[Collected data entries]

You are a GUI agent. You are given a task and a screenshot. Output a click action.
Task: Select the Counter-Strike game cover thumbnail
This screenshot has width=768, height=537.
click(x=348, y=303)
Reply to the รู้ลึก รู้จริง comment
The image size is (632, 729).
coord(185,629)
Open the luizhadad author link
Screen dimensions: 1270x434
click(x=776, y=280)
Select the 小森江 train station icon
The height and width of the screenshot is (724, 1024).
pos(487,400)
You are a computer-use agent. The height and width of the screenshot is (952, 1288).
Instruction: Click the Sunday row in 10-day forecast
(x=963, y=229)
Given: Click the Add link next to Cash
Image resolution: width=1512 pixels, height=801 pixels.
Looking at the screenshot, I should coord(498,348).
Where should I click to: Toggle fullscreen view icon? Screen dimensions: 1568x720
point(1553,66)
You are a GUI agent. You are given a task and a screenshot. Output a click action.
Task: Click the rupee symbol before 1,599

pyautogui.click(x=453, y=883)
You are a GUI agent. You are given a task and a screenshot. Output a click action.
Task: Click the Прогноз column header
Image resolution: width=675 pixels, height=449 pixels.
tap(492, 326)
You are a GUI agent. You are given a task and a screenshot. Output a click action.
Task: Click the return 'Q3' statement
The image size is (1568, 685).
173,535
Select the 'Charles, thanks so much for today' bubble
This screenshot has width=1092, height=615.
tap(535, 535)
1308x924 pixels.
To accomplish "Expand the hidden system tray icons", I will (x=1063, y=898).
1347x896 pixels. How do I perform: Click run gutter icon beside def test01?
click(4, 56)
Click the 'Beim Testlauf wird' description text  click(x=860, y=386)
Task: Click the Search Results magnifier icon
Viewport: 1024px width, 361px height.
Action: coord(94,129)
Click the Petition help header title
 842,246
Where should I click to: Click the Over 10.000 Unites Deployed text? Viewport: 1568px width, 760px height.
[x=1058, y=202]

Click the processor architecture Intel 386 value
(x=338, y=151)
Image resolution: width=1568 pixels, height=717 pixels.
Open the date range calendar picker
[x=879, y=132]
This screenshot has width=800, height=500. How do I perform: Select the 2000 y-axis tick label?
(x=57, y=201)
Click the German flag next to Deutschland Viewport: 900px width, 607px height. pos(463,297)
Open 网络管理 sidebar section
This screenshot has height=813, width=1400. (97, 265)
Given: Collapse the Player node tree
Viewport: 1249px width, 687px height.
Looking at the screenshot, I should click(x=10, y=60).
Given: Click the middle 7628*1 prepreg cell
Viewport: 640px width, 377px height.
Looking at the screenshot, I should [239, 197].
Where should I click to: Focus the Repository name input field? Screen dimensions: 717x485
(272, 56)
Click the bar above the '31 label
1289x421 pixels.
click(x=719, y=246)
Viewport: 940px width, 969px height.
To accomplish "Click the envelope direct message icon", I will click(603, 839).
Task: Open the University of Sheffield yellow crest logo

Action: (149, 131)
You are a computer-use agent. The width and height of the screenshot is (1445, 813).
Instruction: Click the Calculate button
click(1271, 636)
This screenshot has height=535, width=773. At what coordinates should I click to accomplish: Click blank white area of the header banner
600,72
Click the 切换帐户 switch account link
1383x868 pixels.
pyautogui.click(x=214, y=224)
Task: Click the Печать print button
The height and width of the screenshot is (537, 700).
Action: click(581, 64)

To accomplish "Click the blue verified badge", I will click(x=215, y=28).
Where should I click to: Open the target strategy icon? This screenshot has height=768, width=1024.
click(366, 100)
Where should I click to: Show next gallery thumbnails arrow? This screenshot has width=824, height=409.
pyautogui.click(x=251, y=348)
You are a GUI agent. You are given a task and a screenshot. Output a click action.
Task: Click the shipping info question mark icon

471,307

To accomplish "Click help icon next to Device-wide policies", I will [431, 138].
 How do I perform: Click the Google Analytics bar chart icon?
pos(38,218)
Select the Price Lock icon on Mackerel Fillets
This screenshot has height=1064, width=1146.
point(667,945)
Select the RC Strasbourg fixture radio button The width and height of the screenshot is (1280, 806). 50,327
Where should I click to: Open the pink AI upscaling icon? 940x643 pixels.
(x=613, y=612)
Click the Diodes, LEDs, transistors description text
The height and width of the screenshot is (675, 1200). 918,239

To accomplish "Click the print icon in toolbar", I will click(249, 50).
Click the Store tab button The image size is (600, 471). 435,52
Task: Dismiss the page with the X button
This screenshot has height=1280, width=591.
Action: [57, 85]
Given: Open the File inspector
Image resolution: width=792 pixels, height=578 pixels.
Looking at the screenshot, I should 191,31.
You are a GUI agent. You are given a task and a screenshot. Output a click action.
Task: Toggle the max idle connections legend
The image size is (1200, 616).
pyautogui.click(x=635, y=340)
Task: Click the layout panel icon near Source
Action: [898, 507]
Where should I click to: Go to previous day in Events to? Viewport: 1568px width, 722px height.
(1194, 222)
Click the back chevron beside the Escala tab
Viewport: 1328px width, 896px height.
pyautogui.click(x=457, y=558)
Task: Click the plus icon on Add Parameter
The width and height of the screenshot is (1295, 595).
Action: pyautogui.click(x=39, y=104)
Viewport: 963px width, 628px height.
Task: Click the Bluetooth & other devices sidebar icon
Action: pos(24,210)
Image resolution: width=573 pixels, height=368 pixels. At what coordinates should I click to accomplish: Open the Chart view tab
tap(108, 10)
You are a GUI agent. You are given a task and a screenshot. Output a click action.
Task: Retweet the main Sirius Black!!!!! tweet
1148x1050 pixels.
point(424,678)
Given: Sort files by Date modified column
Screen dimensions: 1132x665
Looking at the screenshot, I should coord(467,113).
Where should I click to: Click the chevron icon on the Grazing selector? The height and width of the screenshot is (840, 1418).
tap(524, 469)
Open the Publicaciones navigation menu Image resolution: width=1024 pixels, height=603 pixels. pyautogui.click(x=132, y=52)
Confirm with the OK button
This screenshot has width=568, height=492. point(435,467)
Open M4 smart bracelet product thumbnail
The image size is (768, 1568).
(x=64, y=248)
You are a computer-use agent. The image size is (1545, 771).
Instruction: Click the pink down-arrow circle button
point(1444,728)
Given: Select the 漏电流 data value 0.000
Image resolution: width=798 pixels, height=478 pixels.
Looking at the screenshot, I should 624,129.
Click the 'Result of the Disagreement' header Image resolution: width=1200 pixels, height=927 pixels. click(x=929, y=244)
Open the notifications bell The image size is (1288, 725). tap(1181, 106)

- _What is being asked_:
Look through the records and gather every line containing "will".

- _Exercise solution_:
To accomplish "Expand the hidden system tray icons", I will (x=1063, y=898).
To accomplish "Click the envelope direct message icon", I will click(603, 839).
To accomplish "Click the blue verified badge", I will click(x=215, y=28).
To accomplish "Click help icon next to Device-wide policies", I will [431, 138].
To accomplish "Click the print icon in toolbar", I will click(249, 50).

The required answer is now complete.